> To be done: Count the lines below that contain the word "Select" and give only that number.

> Source data:
----------------------------------------
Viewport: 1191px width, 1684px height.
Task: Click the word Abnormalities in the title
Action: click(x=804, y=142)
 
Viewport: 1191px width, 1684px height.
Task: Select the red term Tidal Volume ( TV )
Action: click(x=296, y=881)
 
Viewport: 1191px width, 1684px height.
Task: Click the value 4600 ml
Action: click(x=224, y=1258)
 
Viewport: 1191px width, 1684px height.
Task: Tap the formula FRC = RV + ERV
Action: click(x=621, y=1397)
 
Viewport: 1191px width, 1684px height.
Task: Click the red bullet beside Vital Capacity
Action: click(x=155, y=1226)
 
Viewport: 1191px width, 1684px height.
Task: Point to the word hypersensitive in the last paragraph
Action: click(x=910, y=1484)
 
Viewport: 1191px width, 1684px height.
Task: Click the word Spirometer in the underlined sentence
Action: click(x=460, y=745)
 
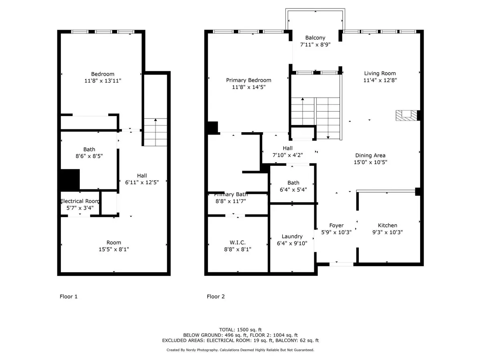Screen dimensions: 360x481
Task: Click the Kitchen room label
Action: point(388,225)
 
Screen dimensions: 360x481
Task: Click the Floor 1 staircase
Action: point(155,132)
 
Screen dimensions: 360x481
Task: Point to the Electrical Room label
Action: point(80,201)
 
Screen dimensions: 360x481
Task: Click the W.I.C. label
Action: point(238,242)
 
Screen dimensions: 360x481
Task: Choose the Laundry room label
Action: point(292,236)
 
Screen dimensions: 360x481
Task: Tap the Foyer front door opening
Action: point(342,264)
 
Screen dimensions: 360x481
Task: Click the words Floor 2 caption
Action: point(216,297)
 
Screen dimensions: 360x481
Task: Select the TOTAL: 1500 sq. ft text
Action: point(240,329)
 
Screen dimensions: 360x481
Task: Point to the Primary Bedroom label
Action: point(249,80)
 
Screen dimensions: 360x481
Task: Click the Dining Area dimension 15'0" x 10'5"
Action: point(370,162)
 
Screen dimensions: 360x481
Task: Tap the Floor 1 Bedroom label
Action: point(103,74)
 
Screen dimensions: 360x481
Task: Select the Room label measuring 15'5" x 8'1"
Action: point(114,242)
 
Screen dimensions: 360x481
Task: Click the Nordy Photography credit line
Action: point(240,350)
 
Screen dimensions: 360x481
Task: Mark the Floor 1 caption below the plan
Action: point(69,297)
----------------------------------------
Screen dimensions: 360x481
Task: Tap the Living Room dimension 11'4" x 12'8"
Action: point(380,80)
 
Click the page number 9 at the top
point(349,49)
----------------------------------------
> The result: 3